Problem details: All entries below must be written out verbatim, and the images must be dropped.

Material shown:
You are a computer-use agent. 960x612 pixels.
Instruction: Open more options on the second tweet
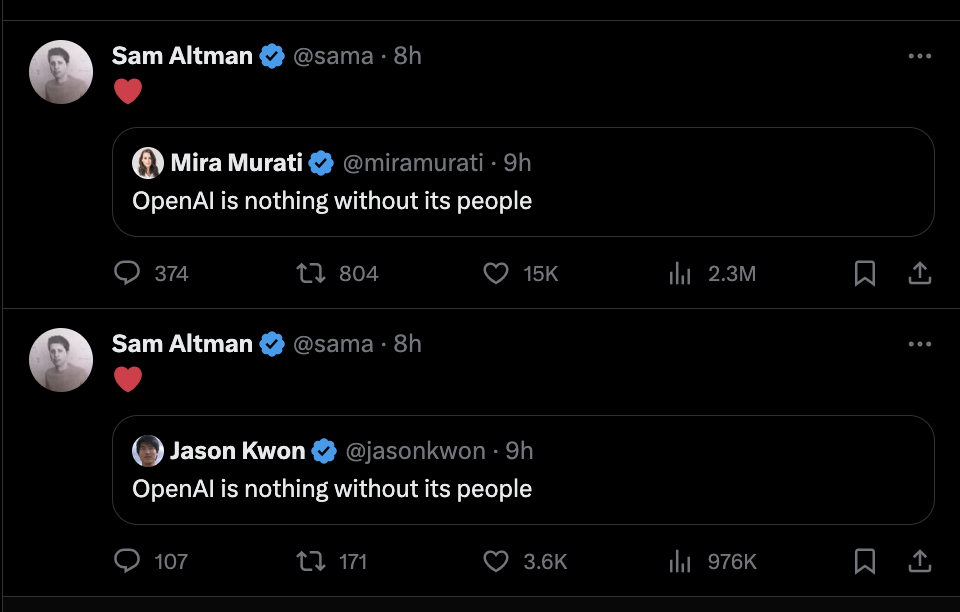pos(920,344)
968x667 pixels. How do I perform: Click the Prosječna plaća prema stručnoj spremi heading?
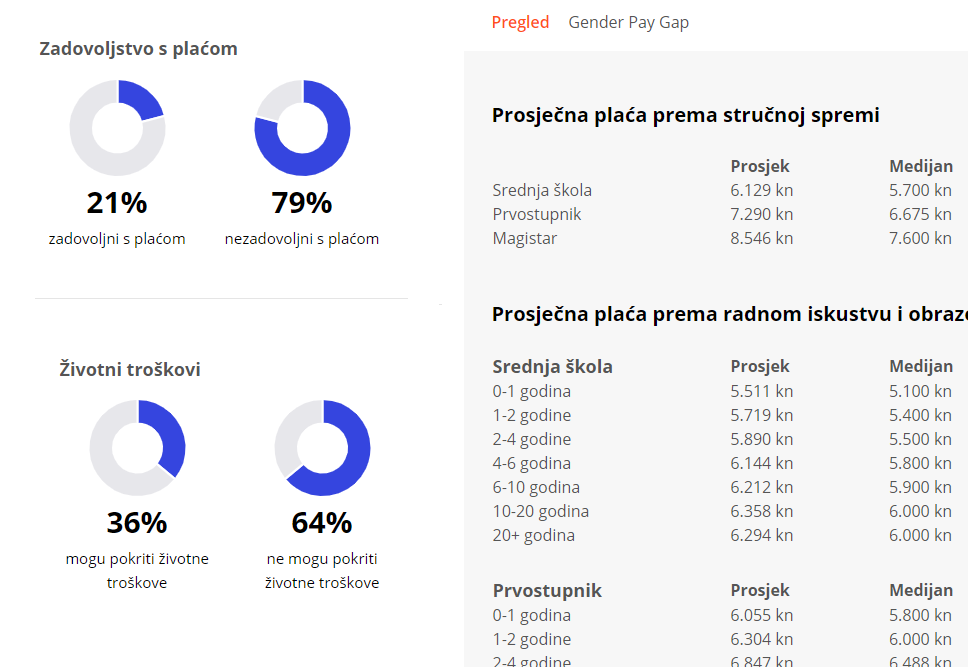tap(685, 115)
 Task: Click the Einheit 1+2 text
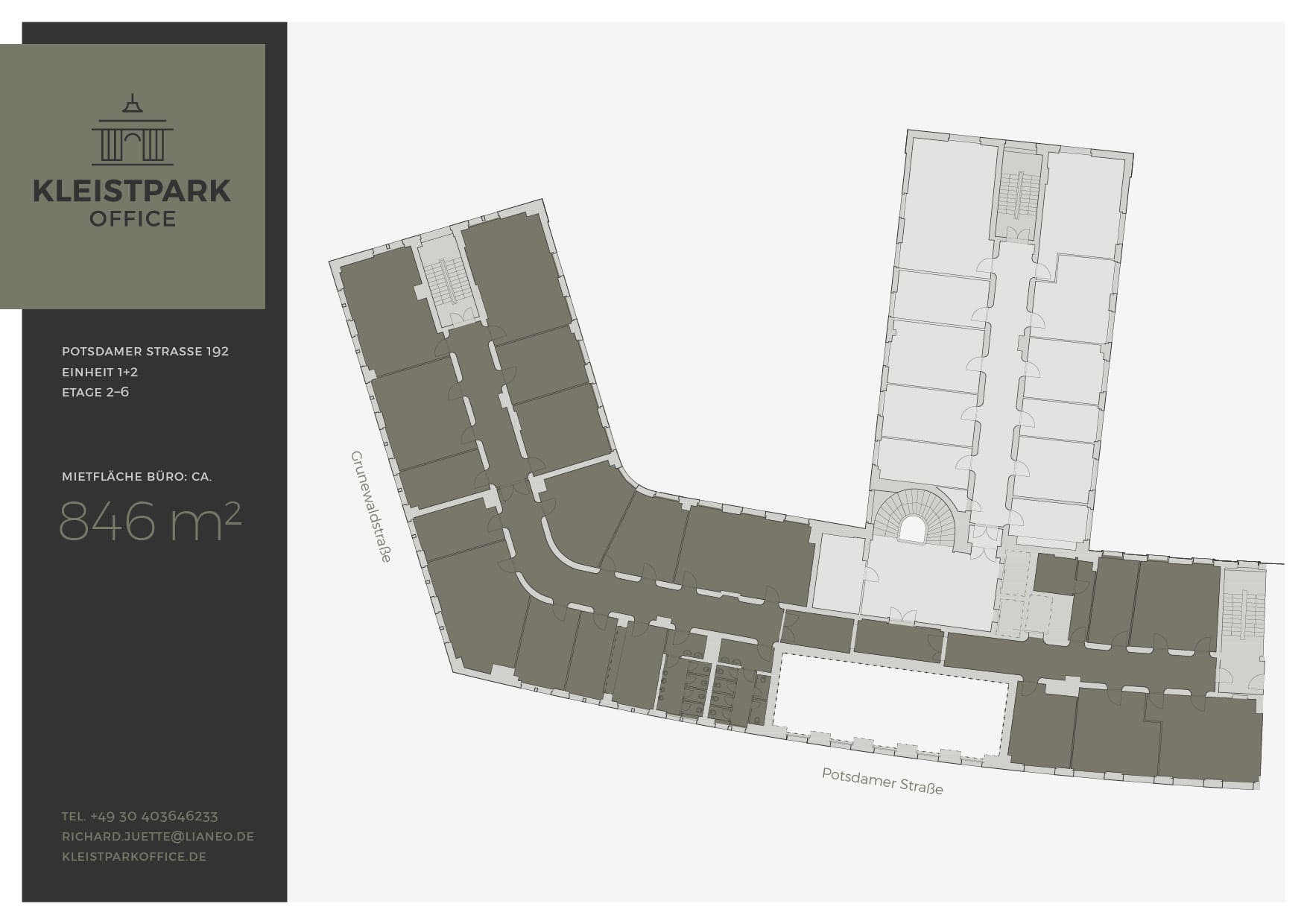click(x=100, y=372)
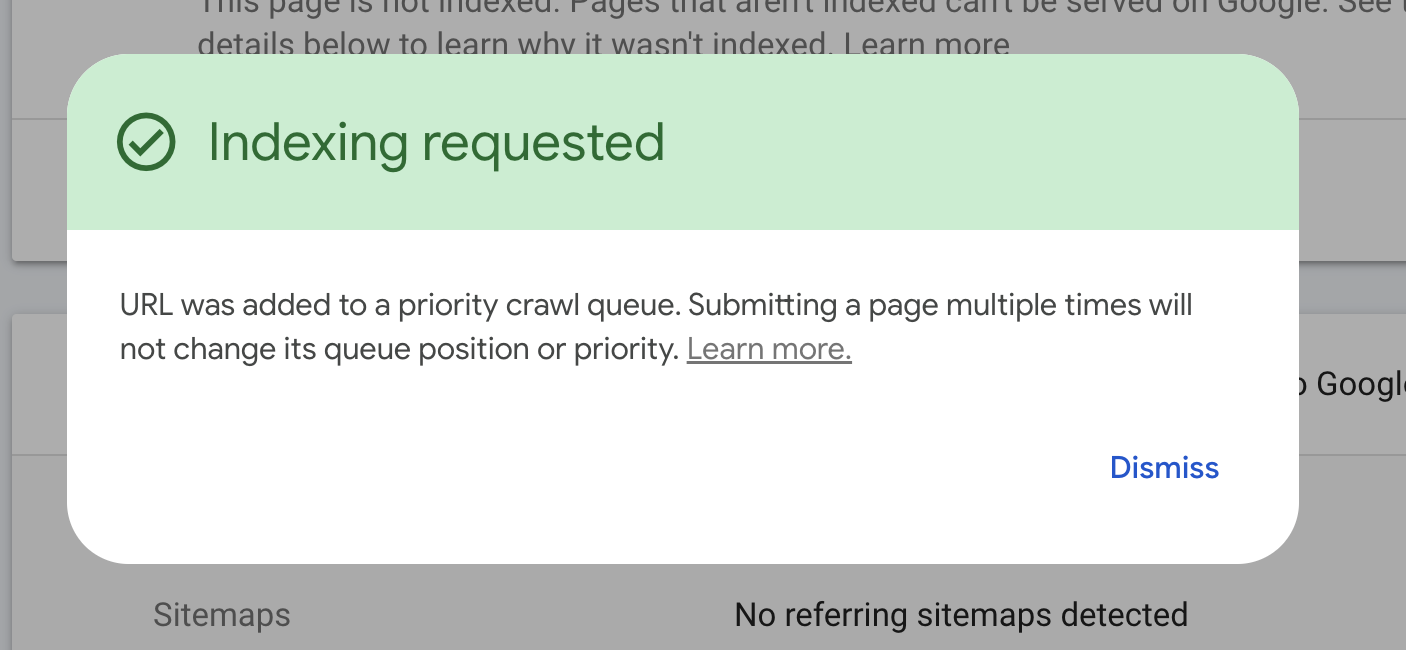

Solution for this problem:
You are a computer-use agent. 960x612 pixels.
Instruction: Open more options on the second tweet
pos(920,344)
968x667 pixels. How do I perform: Click the Prosječna plaća prema stručnoj spremi heading?
tap(685, 115)
 Task: Click the Einheit 1+2 text
click(x=100, y=372)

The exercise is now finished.